%%

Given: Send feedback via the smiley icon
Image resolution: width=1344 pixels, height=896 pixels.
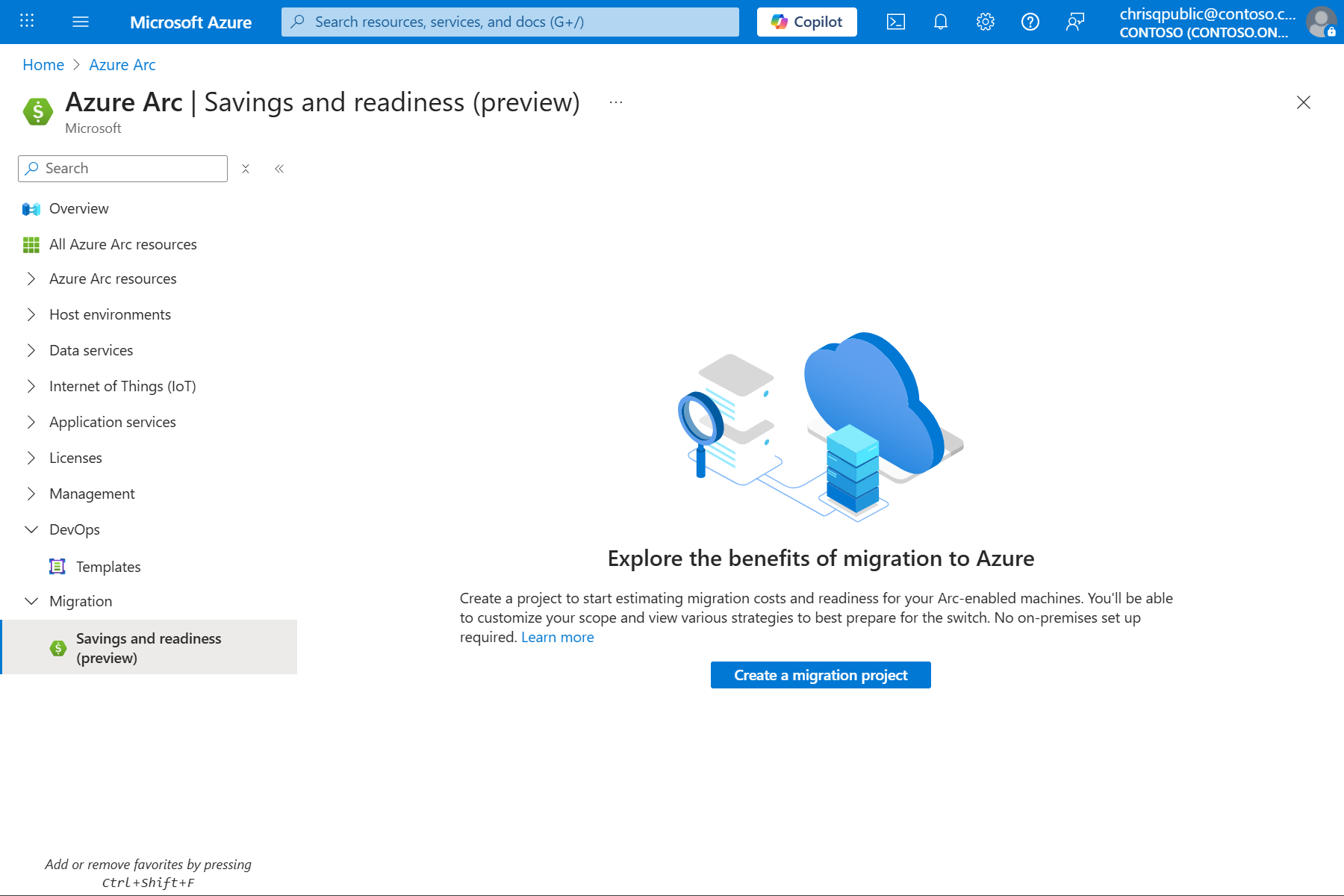Looking at the screenshot, I should [x=1074, y=22].

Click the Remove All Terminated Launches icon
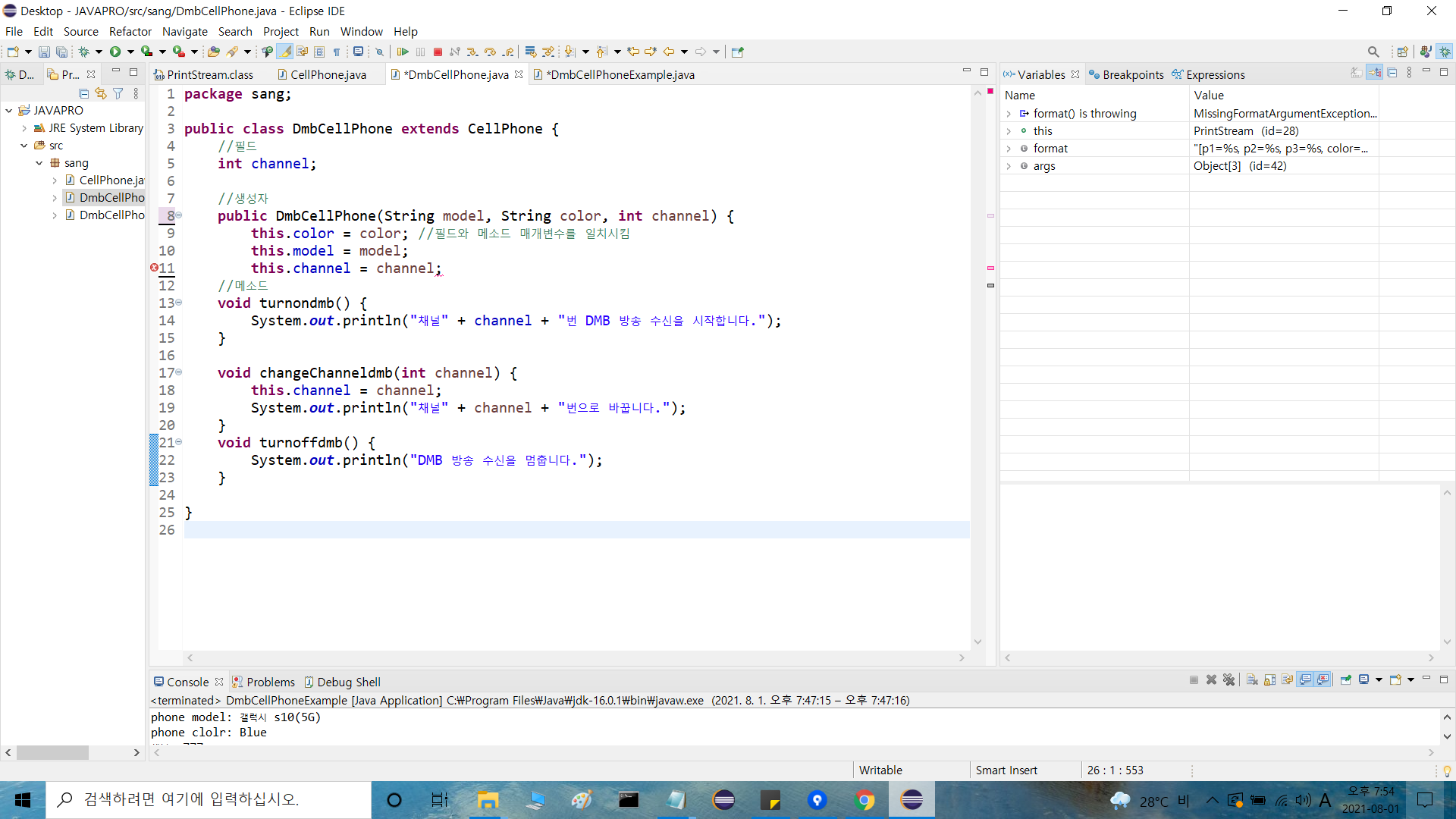pyautogui.click(x=1228, y=679)
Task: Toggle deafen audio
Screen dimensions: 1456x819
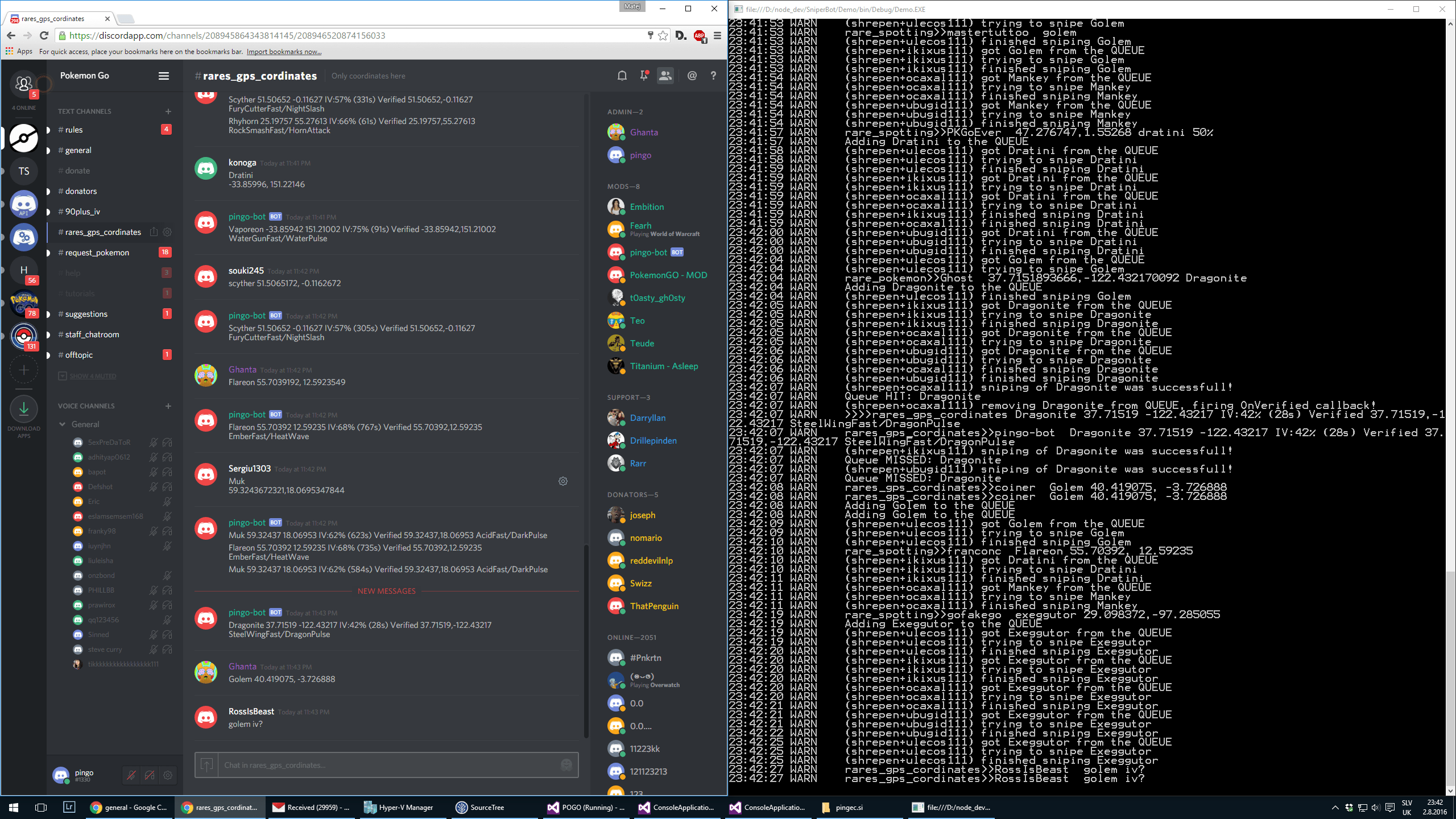Action: coord(150,775)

%%

**WHAT THE EXERCISE ASKS**
I need the lines from the one holding "Click the Remove All Terminated Launches icon" through the last line of the entries set down exactly, with every picture left out.

**YOUR RESPONSE**
Click the Remove All Terminated Launches icon
pyautogui.click(x=1228, y=679)
Task: Toggle deafen audio
Screen dimensions: 1456x819
Action: coord(150,775)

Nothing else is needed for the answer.